オルウェイ艦隊司令官リヴァイアスは、旧知の元戦友に向かって拳を振り下ろした。
自分より一回りゴツい武闘派男二人を前に、文官のオラクルはたっぷり嫌味を含んだため息をついた。
「いい歳をしてなんですか、あなた方は。道端で喧嘩なんてみっともない」
「喧嘩じゃない。新兵勧誘ついでの軽い挨拶だ。避けるこいつが悪い」
「挨拶で殴られてたまるか」
「これだから軍属は……そもそも、なんで艦隊司令官のあなたが、新兵勧誘なんかやっているんですか」
「いや、通りがかったら、なんか逸材がいたから、つい……」
「あなた目は確かですが、気は確かですか?こういうのは逸材とは言いません。逸脱しきってる傑物を下っ端に入れると、組織がひっくり返りますよ」
「まさかこんなのが、一人でフラフラしているとは思わんだろうが」
リヴァイアスは、彼を半目で見ているオラクルに、連れ歩くなら放置するなとボヤいた。
「市長が一緒ってことは、上は承知なのか」
「領主館には顔を出したそうです」
「……一応、妻には会った」
アストリアスの女領主を、"妻"と称したエリオスを、オルウェイ男二人はなんとも物言いたげな眼差しで眺めた。

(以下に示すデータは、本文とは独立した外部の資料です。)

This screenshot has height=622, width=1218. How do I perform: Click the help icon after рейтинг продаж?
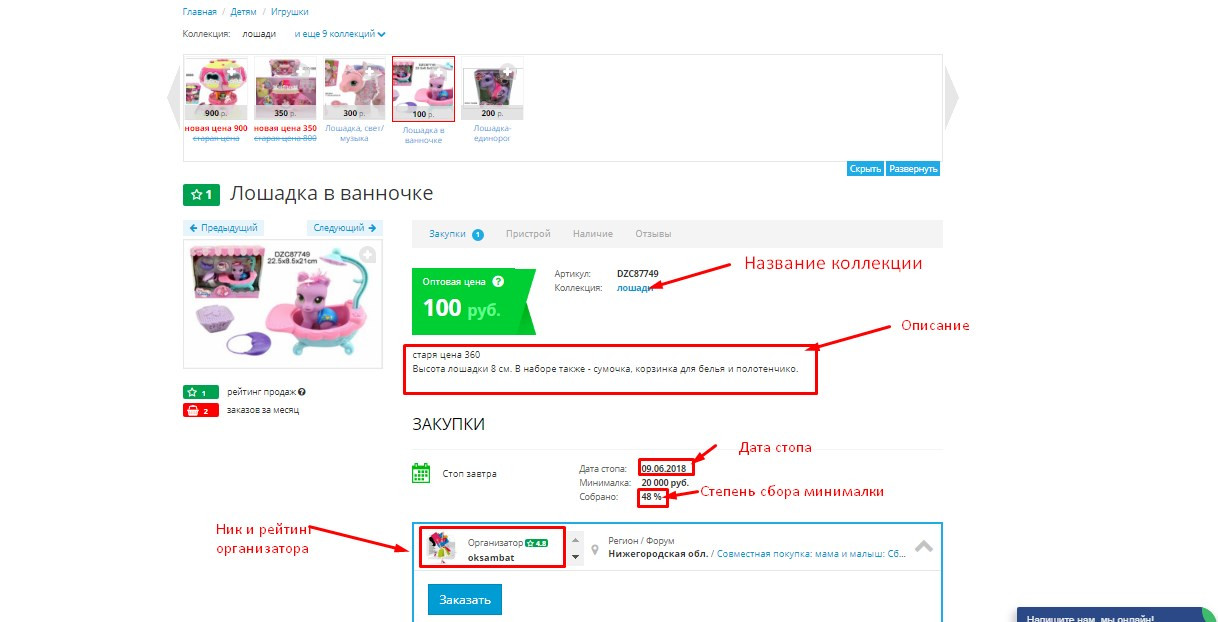[302, 393]
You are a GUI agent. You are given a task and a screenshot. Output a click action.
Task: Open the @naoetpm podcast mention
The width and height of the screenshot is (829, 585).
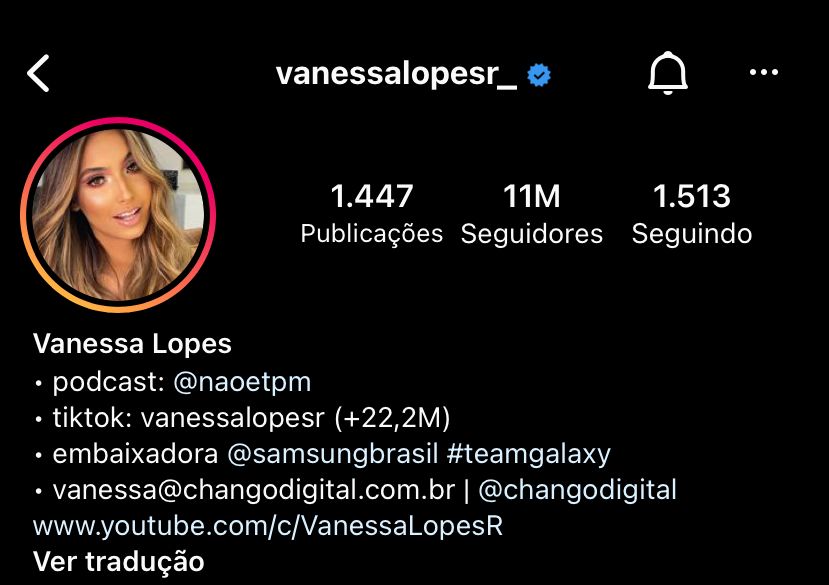(242, 382)
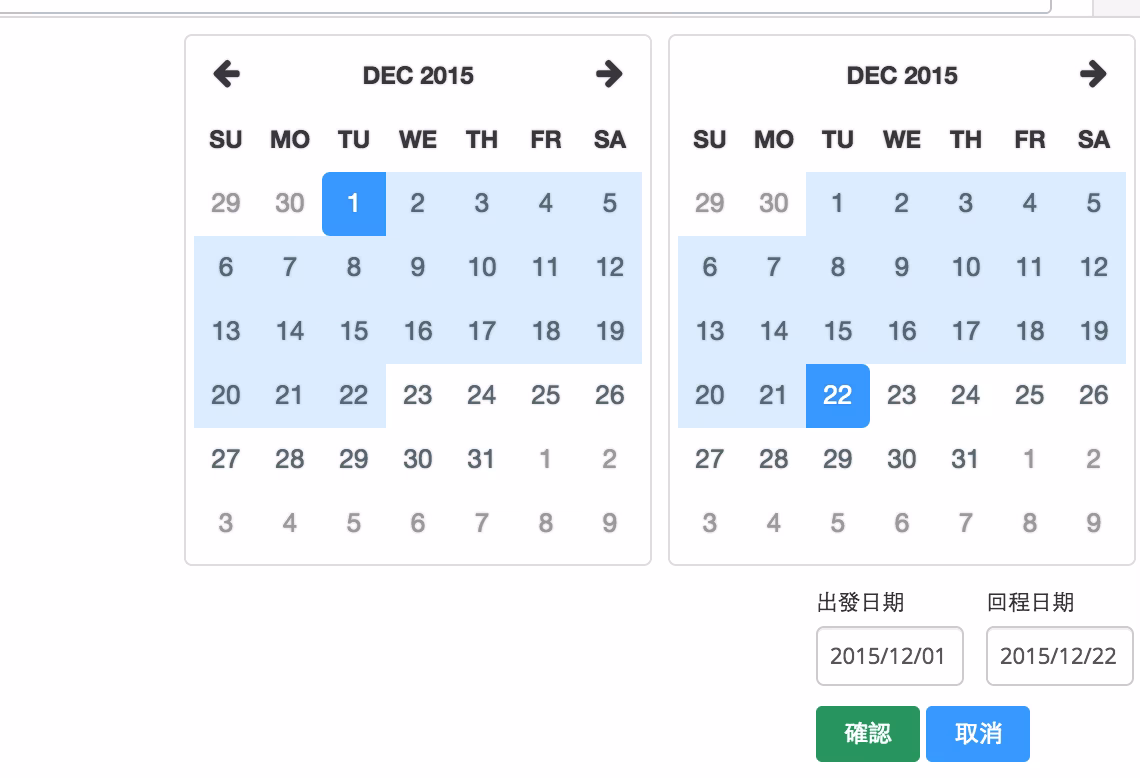Click the 回程日期 return date field
Viewport: 1140px width, 778px height.
click(1059, 656)
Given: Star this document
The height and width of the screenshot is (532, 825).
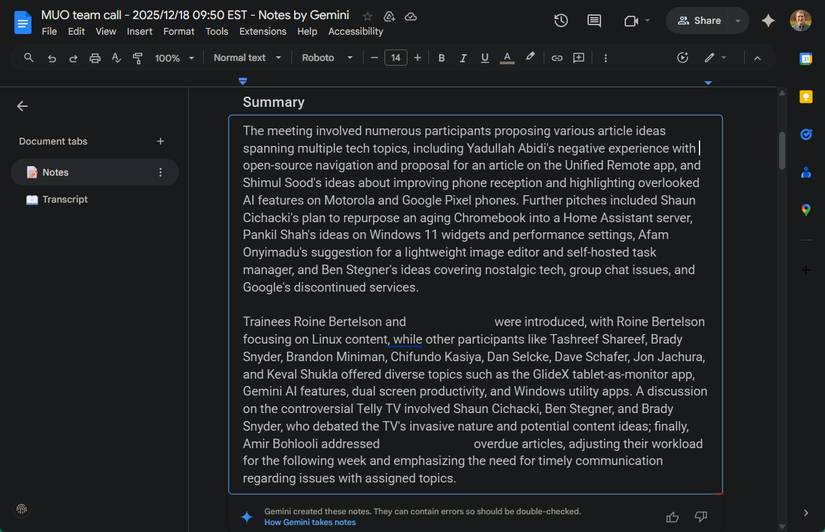Looking at the screenshot, I should (367, 16).
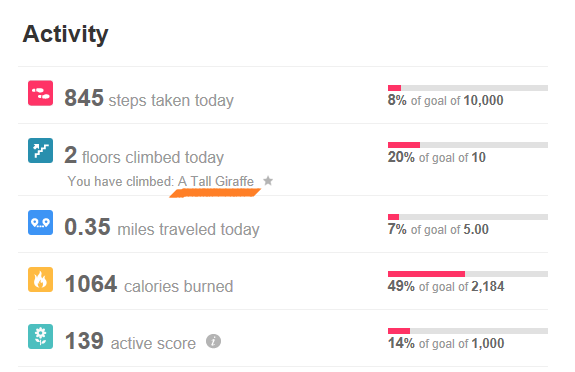575x372 pixels.
Task: Click the 7% of goal of 5.00 label
Action: (x=438, y=229)
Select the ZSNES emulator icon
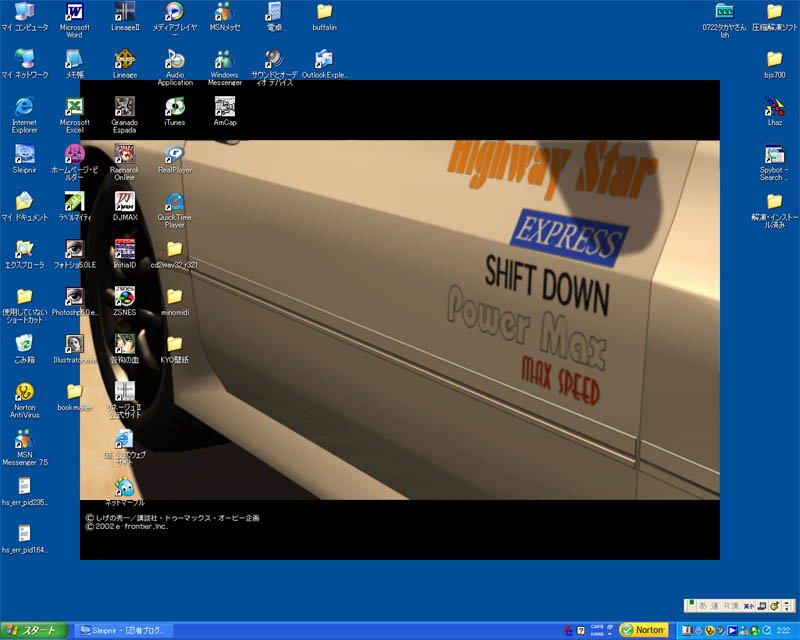Image resolution: width=800 pixels, height=640 pixels. 125,296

「なんだろう。やっぱり理不尽かつ衝動的にぶん殴りたい」
「奇遇ですね。私もです。でも、やめてください」
「聞こえるようにヒソヒソ話すな」
「一発殴らせろ」
「正面から直接言ったら、承知するというものではないぞ」
立ち話もなんだからと、三人は連れ立って歩き始めた。
「事情はわかったが、工事の現場なんて見ても面白くないだろう。今日は仕事も止まっているし」
「それなんですが、何がどうしたんですか?」
「ああ。いざこざがあってな」
「工事が止まるほどのいざこざって、何です」
眉をひそめたオラクルに、リヴァイアスは肩をすくめてみせた。
「海の男と山男は相性が悪かったんだよ」
なんでも、工事で新たにやってきた人足連中と、ここの水兵や船乗りが何かと張り合って衝突したらしい。
どちらも力や技術自慢の男連中だが、致命的に自慢の価値観がすれ違って、バカにし合ったり罵り合ったり……とエスカレートしていったのだとか。
「バカバカしい」
「市長さんから見りゃぁ、そうかも知れねえが、どっちもプライドってもんがあるからなぁ」
「その言い方だと、あなたは工事関係者側の言い分も、それなりに理解しているんでしょう。なんで仲裁に入らないんですか」
「バカ言え。俺は海軍のトップだぞ。この立場の俺が間に入って、石工が納得するもんか」
抑え込めば海軍の横暴だと思われるし、下手に出ればなめられる。
難しい立場なんだよとリヴァイアスは顎を擦った。
「とはいえ、工事が進まないのは困ります。どうにか説得しないと」
「やめとけ、やめとけ」
お上品な理屈じゃなくて、どっちの腕っぷしが強いかとか、そんな基準でしか納得できない輩ばっかりだから、書き物屋の説得なんて通じないと、リヴァイアスはうんざりした調子で手をひらひら振ってみせた。
「あー、こんなところにいたぁ」
「たいしょー、てーへんだー!」
慌ただしく駆け寄ってきたオルウェイ海軍が誇る航海長アルクトゥスと艦隊副司令オクタウィウスを、リヴァイアスはどやしつけた。
「うるせぇ!みっともなく騒ぐな、こんバカタレ共!!なんの用だ」
「早く来てくだせぇ」
「喧嘩が広がっちまって手がつけられねぇ」
「喧嘩ぐれぇで俺を呼びに来んな!」
「でもよう、たいしょー。ヤバイんだってば」
「うちの若い奴らと石工の新入りが揉めて、報復と加勢合戦になっちまって、もう人数が人数で手が付けらんねぇ」
「バカ野郎!そんなときにてめぇらがガン首揃えて俺んとこにきて来てどうする!!一人は残って現場を抑えとけ!」
「さーせん!」
「そのとおりでした!すぐ戻ります」
「ああ、もういい!案内しろ」
飲み屋街の方に坂を駆け上がりながら、リヴァイアスはついてきた部外者二人に、来るなと言った。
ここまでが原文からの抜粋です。